Introduction
My solution to the 5th reverse engineering challenge from challenges.re. The assembly code to understand is the following:
f:
cmp rcx, rsi
ja .L10
sub rsi, rcx
add rsi, 1
mov r11, rsi
je .L10
test rcx, rcx
jne .L16
mov rax, rdi
ret
.L10:
xor eax, eax
ret
.L16:
push rbx
xor r10d, r10d
mov r9d, 1
.L4:
lea rax, [rdi+r10]
xor esi, esi
xor r8d, r8d
.L8:
movzx ebx, BYTE PTR [rdx+rsi]
cmp BYTE PTR [rax+rsi], bl
cmovne r8d, r9d
add rsi, 1
cmp rsi, rcx
jne .L8
test r8d, r8d
je .L12
add r10, 1
cmp r10, r11
jne .L4
xor eax, eax
.L12:
pop rbx
ret
A little bit longer than the previous one. Let's start analyzing it.
Analysis
Inferring f signature
As in our previous challenges we have a function f
, now this function has more jumps than our previous challenges. Looking at our first lines
cmp rcx, rsi
ja .L10
sub rsi, rcx
add rsi, 1
mov r11, rsi
je .L10
test rcx, rcx
jne .L16
mov rax, rdi
ret
We can infer the following, first it's expected that one of the parameters to be smaller than the other one. More precisely rcx
should be less than rsi
. Also the value in rcx
shouldn't be equal to rsi
. In both of these case the program will jump to the end of execution and will return a zeroed eax
register. For that reason we can assume that rcx
and rsi
are parameters passed in our function, and both of them numbers. Then we have
// ...
if (b >= a)
return NULL;
Now one thing particular interesting here, is that after this check we perform two instructions which equivalent in C would be something like this:
int d = a - b + 1;
Which give us a clue that maybe we are dealing here with a counting of elements in an array or string. This is quite similar, if we want to count the amount of elements between an index i and j of an array, including both. For example, the elements between index i = 0, and j = 3, would be 3 - 0 + 1 = 4. Also it's also possible, that if we are dealing with strings instead of arrays(which in C is just an array of char
type), what we perform with this operation can be seen as the difference in size between two stings. Let's keep this thought in mind. It's also save to assume that we are receiving in our arguments both of these arrays or strings. The main reason for this assumption, is that there's no malloc
call, so the program is not allocating memory in the heap for any of these 2 arrays or strings. Now we need to decide which one of these two options should be. Let's explore a bit more before deciding that.

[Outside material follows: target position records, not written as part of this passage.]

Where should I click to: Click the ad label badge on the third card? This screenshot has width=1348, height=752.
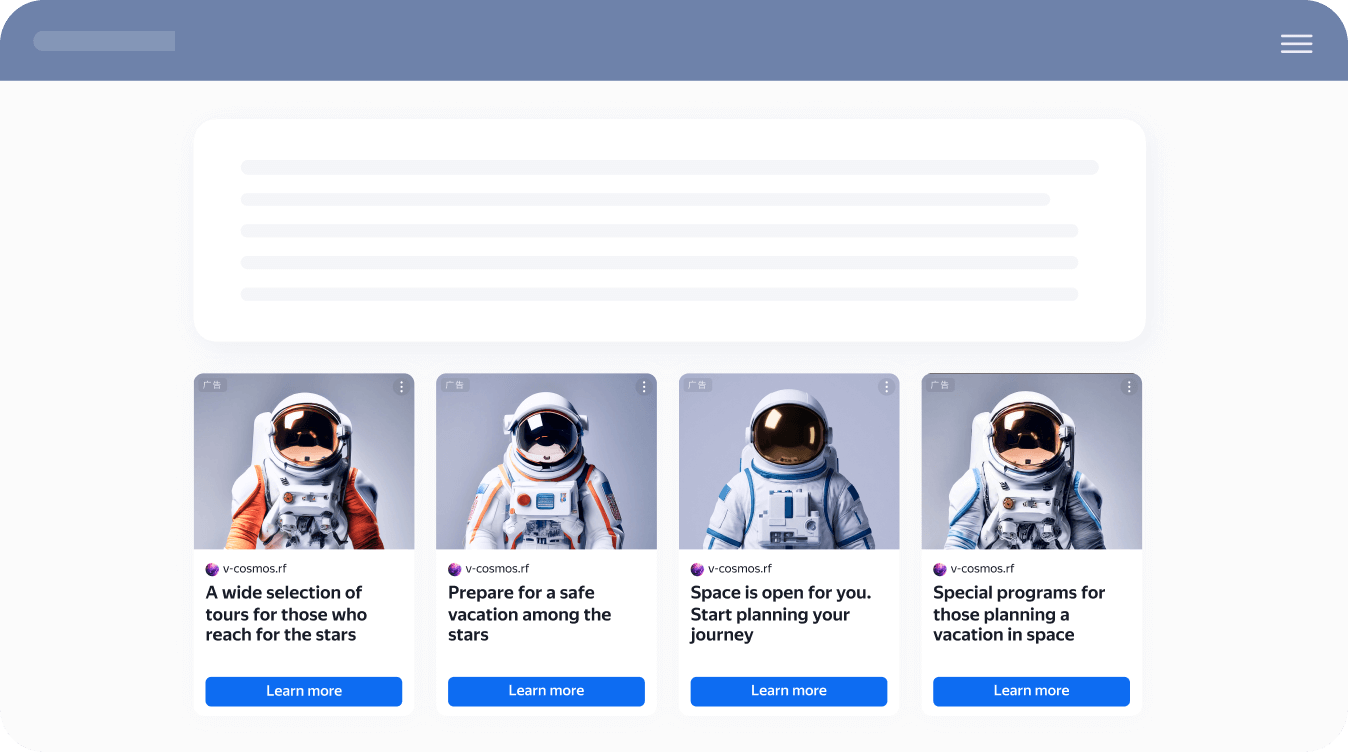coord(697,385)
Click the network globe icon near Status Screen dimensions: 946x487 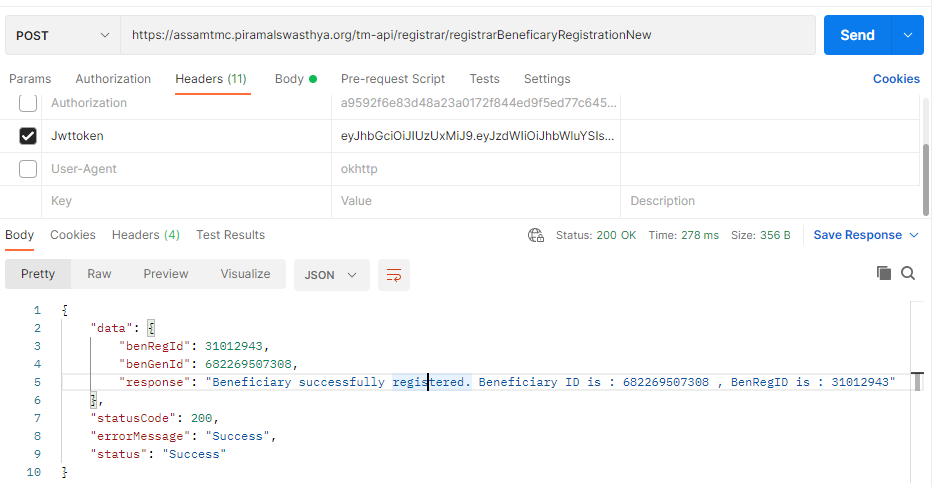pos(536,235)
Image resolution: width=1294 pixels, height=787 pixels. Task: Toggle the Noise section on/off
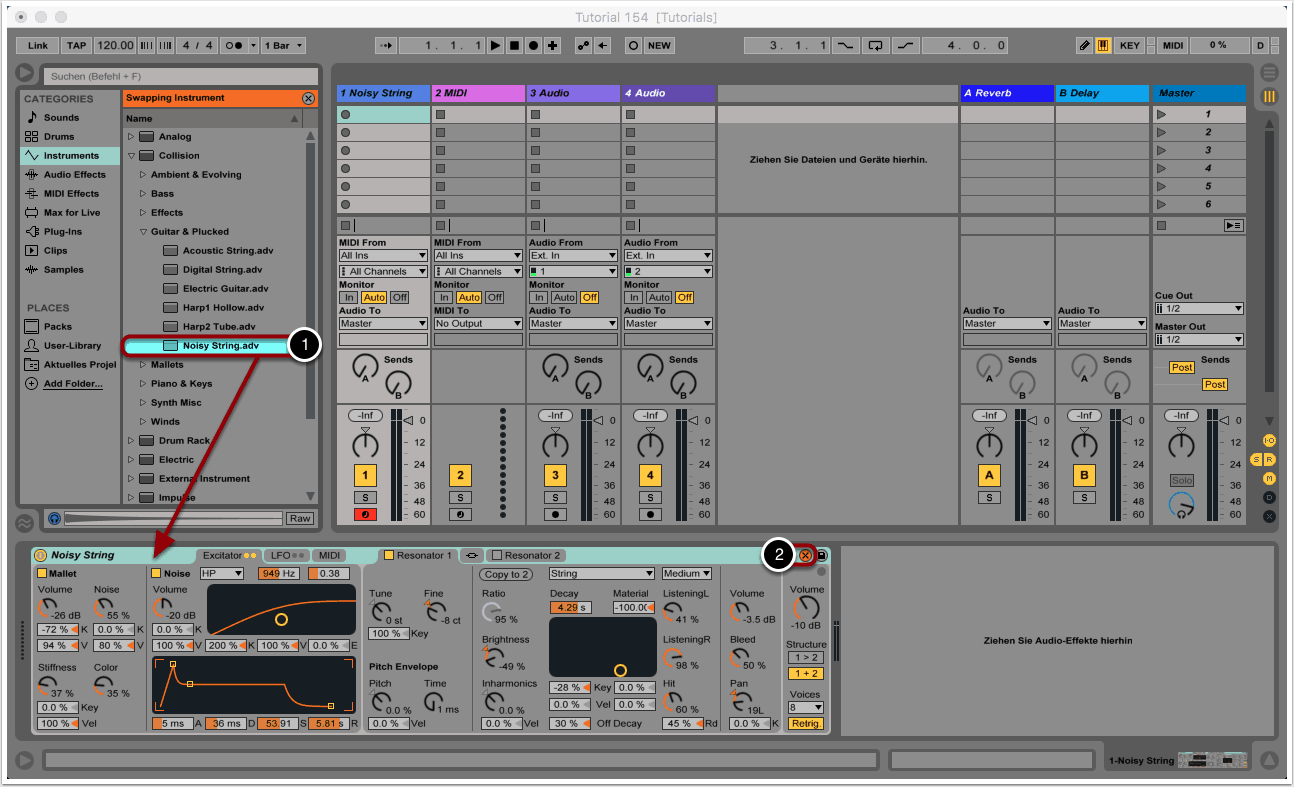[156, 574]
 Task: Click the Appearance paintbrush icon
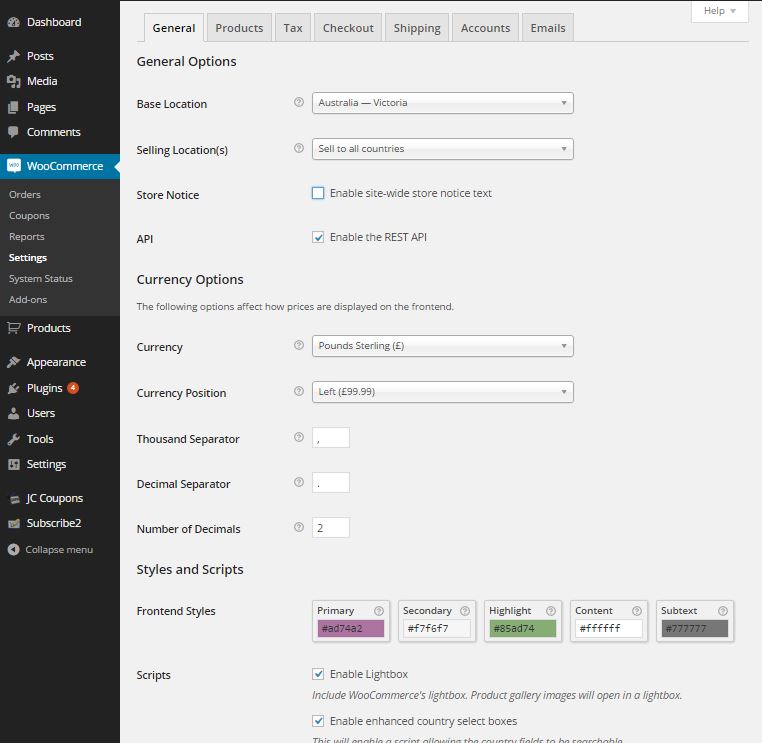[x=14, y=363]
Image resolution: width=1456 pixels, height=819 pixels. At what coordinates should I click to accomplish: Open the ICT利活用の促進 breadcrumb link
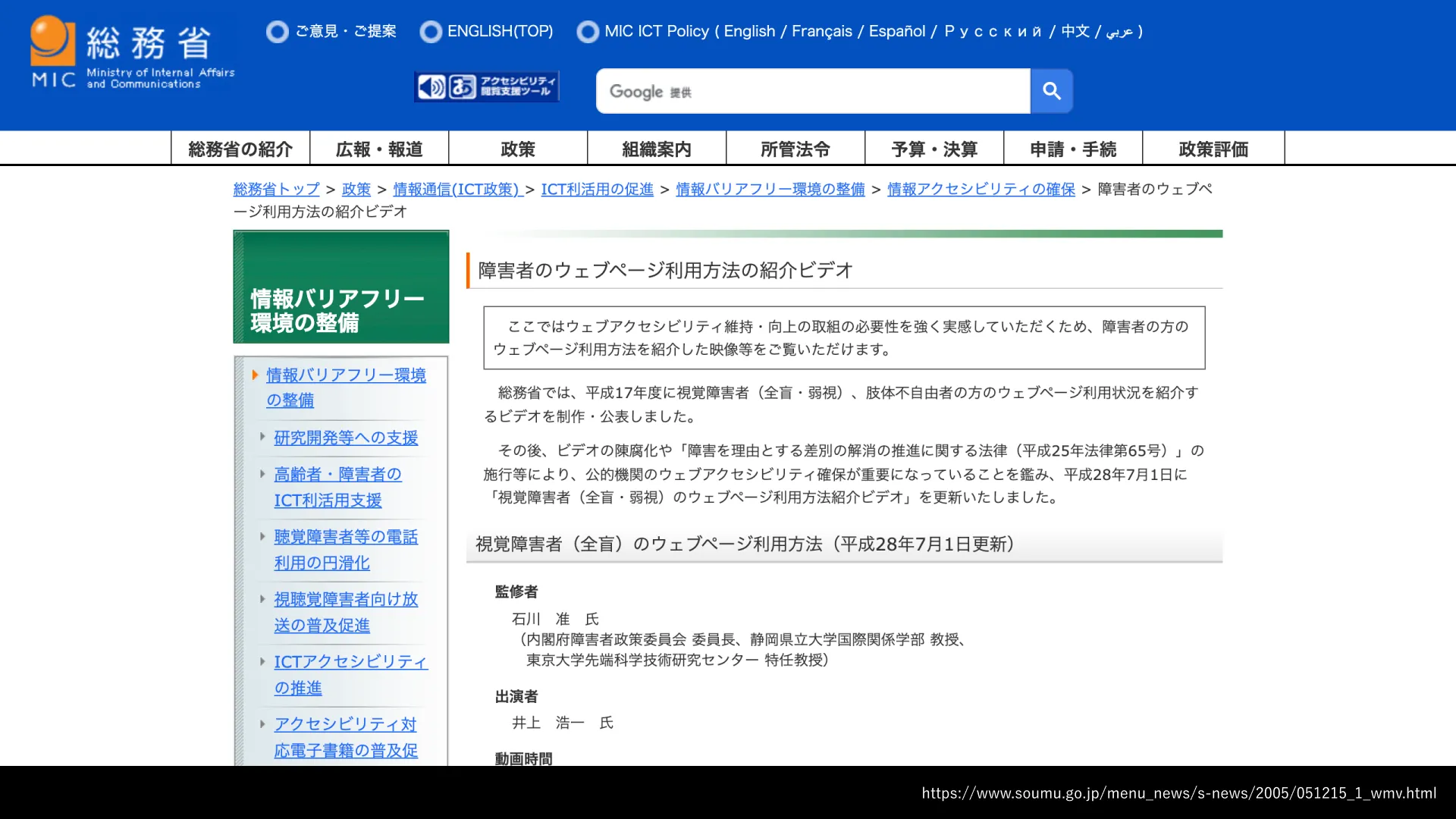coord(597,190)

Next instructions, give us more clues about what could be happening here, for example:
test rcx, rcx
jne .L16
mov rax, rdi
ret
Which basically it's checking if one of our parameter it's 0 we can return the value in register rdi
. Interesting, what's in rdi
? Knowing this, we can infer the return type of f
. Making a search in the program you can notice that the way, rdi
it's used in the program, gave us the impression that rdi
it's first of all a parameter also passed into f
and a string. The reason for been a string, is specially this instruction:
.L4:
lea rax, [rdi + r10]
;; ... after .L8 tag
cmp BYTE PTR [rax + rsi], bl
Which can be interpreted as please load the address of rdi into rax register, and later we will perform a comparison of its character. From this we have that rdi
contains our first string. With this we can infer the most important part, the signature of f
. Which should be as follows:
char *f(char *str1, int str1_size, char *str2, int str2_size)
Putting all previously explained into into C code, at the moment we have:
char *f(char *str1, int str1_size, char *str2, int str2_size)
{
if (str2_size >= str1_size)
return NULL;
int diff = str1_size - str2_size + 1;
if (str2_size != 0) {
// something goes here...
}
return str1;
}
Nice this is a great progress. One key note to take here is that the signature of the function is one of the first thing you should try to figure out.
Inferring main logic
Now here comes the part that will give us the whole part of the puzzle. At the moment we can describe what we have in a formal language as: the function f receives two strings, if the second one it's longer than the first one we return a NULL response. In case the the second one has length 0, we return the first string. Late on, we will give a better formal description, now we need to figure out the main logic.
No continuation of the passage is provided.